In one winter, with a wave of moves, the National League East became baseball’s most competitive division. And Washington found out, right away, just how tight this race may be.

But this game was close only until the first few pitches were thrown. The Nationals jumped on Phillies starter Nick Pivetta. Adam Eaton, Brian Dozier and Anthony Rendon started it with three straight singles, and the first of three first-inning runs came in when Juan Soto walked.

Hellickson then took that three-run advantage and ran with it. The 32-year-old started the year in the bullpen, the odd man out with the team beginning the season with a four-man rotation. But this game was his, and he threw six scoreless innings while giving up just three hits on 100 pitches.

In his only other outing of the season, on April 2, Hellickson entered in the eighth and gave up a towering home run to Bryce Harper at Nationals Park. In his first matchup with Harper on Tuesday, he struck him out swinging with an 89-mph fastball. Hellickson soon set down eight straight, from the second to the fifth, and sprinkled in contributions at the plate.

Wednesday’s box score: Nationals 15, Phillies 1

In the first, Hellickson worked an eight-pitch at-bat that ended in a swinging strikeout. In the fourth, he singled up the middle and scored on Rendon’s bases-clearing double. And in the fifth, as the lead stretched, he wheeled from first on a triple from Victor Robles and scored the eighth run of his career.
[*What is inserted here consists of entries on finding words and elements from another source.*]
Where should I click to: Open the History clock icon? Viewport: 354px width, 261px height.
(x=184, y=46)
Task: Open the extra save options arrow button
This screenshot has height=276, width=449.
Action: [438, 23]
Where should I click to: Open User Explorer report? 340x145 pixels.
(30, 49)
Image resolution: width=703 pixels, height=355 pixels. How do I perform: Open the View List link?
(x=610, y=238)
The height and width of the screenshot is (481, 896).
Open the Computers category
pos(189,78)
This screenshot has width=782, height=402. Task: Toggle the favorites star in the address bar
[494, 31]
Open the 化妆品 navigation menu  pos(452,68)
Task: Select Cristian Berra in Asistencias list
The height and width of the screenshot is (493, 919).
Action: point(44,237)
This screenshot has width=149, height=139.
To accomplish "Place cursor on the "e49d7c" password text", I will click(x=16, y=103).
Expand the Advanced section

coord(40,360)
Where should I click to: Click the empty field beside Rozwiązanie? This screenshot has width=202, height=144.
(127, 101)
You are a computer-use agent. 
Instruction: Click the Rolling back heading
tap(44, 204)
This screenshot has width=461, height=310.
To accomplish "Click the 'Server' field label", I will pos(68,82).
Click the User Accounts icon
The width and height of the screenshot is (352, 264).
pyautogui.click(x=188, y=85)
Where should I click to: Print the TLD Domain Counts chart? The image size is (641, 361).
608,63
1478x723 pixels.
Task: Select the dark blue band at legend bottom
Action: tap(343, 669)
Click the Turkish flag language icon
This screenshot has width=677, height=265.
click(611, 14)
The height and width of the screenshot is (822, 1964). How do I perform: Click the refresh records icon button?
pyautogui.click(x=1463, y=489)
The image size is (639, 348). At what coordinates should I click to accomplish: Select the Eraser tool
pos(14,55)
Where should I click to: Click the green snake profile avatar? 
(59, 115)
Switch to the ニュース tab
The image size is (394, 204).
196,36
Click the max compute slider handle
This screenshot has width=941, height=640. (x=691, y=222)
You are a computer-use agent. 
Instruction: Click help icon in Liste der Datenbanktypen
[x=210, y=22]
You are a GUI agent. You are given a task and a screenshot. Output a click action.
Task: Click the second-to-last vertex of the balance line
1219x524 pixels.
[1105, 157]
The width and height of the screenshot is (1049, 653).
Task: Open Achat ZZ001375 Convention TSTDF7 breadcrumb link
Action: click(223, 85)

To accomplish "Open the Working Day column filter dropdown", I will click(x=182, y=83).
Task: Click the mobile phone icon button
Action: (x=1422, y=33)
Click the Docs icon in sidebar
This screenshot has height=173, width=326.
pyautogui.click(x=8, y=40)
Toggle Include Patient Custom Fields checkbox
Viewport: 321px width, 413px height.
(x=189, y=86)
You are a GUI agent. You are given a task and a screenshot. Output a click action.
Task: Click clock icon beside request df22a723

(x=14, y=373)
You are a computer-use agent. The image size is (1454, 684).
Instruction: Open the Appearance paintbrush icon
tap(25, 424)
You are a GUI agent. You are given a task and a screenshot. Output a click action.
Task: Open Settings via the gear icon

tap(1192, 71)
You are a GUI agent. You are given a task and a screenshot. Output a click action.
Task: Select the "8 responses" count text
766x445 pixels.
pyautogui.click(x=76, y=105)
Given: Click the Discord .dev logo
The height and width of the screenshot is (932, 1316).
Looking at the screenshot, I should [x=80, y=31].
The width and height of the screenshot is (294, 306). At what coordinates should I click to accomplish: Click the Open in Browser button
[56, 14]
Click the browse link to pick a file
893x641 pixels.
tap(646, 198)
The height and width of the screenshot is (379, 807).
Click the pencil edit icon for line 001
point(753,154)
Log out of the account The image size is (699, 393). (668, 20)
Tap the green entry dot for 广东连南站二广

“Why are you sending me?” Hellickson said, laughing, of what he thought when third base coach Bobby Henley waved him home. “He gave me a little one, so I really wasn’t sure what that meant. I knew Robles was right behind me, so it was fun. But I’ll probably not do that again.”

The Nationals batted around in the seventh, plating five more runs, and built enough of a cushion for Rosenthal to get another chance. He has struggled more than any Washington player, throwing 38 pitches and allowing seven earned runs without recording an out heading into Wednesday.

But then he got that elusive out, on his 48th pitch, by striking out Andrew Knapp. He then walked the bases loaded, gave up a run and finished the inning with three outs to lower his season ERA to 72.00.

That was as encouraging as it could have been, with command issues still mixed in. Tony Sipp, the Nationals’ new lefty specialist, left the game with shoulder soreness in the seventh but didn’t seem worried afterward.

The Nationals’ start has been that way, a bit uneven, any success met by setbacks big and small. The first 10 games included bright flashes of upside, a flood of mistakes and a bullpen that, for the most part, has been unable to control the scoreboard. But in the 11th, on a quiet, crisp night, everything seemed to click.